● Work task
Tell how many lines in these records contain the string "Rayon", with only the number as the reply.

——

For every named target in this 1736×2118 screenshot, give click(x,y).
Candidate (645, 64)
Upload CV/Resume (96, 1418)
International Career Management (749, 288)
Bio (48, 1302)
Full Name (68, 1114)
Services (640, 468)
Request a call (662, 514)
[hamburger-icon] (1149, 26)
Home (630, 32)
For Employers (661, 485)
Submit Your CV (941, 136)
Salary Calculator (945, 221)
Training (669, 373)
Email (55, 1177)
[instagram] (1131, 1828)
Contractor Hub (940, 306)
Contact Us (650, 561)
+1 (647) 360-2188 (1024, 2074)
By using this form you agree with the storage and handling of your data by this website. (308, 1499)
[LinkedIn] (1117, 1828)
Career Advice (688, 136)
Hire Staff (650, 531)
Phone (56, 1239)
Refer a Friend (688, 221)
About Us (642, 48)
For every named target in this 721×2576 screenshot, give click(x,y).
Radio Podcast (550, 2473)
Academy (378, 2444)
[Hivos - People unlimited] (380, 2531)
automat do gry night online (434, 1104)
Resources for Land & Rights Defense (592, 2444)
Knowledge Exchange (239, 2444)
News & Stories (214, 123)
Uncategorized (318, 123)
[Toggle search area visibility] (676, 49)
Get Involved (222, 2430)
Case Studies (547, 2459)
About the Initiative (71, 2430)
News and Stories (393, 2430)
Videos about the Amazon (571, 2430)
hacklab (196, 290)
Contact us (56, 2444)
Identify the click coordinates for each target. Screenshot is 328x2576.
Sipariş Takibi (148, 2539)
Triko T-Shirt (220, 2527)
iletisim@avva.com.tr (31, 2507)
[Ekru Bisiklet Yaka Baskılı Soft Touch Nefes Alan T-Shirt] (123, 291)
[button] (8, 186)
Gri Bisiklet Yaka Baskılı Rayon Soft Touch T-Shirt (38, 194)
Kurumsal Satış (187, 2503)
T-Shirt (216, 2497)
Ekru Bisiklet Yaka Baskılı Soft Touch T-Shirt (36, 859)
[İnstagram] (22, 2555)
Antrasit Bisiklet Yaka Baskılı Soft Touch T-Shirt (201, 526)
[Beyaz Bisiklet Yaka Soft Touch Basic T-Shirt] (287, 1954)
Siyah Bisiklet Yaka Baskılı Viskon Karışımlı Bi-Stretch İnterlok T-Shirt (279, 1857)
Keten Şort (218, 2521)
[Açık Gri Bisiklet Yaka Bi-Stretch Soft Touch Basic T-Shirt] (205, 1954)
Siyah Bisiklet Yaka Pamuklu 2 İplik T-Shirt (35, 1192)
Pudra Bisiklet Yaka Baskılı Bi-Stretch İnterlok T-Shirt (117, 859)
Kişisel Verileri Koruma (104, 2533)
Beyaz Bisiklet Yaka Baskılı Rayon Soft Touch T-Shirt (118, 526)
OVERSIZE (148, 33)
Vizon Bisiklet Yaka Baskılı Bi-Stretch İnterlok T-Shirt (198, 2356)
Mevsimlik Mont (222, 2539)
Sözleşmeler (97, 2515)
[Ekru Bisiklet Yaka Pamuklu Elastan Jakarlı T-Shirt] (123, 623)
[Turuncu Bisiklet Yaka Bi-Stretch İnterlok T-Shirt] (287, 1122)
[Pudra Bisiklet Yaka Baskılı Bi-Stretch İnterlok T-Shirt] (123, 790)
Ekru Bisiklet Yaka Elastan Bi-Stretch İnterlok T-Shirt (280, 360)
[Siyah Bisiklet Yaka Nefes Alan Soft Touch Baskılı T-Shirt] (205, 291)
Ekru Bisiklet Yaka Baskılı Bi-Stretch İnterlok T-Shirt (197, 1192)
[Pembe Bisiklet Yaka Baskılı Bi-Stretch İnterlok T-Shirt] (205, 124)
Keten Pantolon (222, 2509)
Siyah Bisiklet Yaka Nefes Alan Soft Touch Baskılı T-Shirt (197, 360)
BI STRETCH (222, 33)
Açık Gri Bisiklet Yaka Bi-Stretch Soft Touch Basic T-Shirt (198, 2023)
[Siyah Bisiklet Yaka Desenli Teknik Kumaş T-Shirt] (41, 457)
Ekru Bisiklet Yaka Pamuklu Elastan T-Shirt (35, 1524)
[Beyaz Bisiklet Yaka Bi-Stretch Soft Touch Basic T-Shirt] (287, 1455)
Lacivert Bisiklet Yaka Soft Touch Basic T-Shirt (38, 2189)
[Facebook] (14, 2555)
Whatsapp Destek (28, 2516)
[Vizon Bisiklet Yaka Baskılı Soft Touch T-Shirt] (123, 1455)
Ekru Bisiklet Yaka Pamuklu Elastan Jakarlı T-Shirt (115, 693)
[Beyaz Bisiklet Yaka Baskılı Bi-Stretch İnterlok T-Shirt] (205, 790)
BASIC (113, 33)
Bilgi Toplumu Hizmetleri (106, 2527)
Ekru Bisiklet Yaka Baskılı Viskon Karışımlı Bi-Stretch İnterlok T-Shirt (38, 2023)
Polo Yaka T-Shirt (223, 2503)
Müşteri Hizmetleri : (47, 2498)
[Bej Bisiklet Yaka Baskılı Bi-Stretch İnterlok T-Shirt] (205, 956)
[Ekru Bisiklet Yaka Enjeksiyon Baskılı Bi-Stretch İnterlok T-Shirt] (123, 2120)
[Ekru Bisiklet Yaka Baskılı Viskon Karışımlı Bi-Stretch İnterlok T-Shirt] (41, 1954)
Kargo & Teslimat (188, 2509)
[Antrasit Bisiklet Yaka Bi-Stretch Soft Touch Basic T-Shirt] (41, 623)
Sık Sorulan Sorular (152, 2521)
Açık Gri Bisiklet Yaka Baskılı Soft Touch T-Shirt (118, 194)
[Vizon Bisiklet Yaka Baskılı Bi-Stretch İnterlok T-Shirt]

——

● Response area
2